Recommended reading: Fostering better communication and the truth about startup culture

Marketing Week reviews the latest books for marketers.

recommended reading for marketers

Lost & Founder

By Rand Fishkin

Having turned a once debt-ridden mother-and-son business into a multi-million pound SEO company, Rand Fishkin, founder and former CEO of Moz, reveals the mostly awful, sometimes awesome truth about startup culture with transparency and humour. His hard-won lessons, as told in this book, are applicable to all kinds of business environments, with Lost & Founder promising to help solve readers’ problems and make them feel less alone for having them.

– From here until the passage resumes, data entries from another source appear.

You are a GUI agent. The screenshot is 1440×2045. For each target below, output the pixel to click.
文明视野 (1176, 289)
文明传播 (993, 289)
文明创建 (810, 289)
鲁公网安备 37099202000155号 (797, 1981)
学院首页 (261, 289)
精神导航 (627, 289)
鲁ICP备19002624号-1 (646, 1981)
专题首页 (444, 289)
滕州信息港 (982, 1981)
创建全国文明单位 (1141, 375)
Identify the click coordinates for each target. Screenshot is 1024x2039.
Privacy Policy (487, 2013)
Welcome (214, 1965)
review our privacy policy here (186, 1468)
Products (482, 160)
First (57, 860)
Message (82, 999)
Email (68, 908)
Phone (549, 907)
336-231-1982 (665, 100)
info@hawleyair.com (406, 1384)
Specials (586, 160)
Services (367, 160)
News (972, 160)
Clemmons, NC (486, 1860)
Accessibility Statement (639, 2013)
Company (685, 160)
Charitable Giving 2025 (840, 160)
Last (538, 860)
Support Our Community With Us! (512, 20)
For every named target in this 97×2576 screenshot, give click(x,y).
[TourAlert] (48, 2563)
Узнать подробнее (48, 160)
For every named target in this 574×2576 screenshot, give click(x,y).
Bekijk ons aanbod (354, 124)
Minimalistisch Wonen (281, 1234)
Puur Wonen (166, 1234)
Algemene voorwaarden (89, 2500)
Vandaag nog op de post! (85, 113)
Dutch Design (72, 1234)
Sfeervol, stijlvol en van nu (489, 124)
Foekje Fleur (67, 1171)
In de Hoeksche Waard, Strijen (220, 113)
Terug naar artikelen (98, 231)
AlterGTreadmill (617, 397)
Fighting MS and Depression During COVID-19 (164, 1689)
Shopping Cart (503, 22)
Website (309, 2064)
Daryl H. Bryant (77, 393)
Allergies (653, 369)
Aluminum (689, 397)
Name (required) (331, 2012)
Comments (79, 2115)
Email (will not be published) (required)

Beyond Digital: The Marketing Renaissance

By Roger Parry

Digital technology is now embedded in all aspects of advertising and public relations, and the social, political and commercial pressures on tech giants to reform are ushering in a new era of marketing communications. Roger Parry, who has been chairman of a number of media businesses including Johnston Press, YouGov and Shakespeare’s Globe, explores the way the marketing industry has developed a healthy scepticism about the use of digital media and the opportunity to revisit and update the classic marketing ideas.

New Power

By Jeremy Heimans and Henry Timms

For most of human history, power was something to be seized and guarded. We lived in a world of rulers and subjects. But something has changed. From Jeremy Corbyn to Donald Trump; from taxis to B&Bs; from YouTube sensations to the emergence of ISIS; in our new hyper-connected world, ideas and movements can spread and flourish with astonishing force and speed. Jeremy Heimans and Henry Timms confront some of the biggest stories of our time and trace how ‘new power’ is the key to understanding where we are and who will prosper in the 21st century.

Dear Client: This Book Will Teach You How To Get What You Want from Creative People

By Bonnie Siegler

Written as a series of more than 60 “honest and friendly” lessons, this book offers advice on the strategies needed to foster better communication to help clients work better with creative professionals. “I realised long ago that my difficult clients weren’t assholes or jerks or stupid,” author Bonnie Siegler writes. “They simply don’t know how to work with creative people.” New York-based Siegler writes from the perspective of a graphic designer, however this book has been designed to apply to all creative collaborations.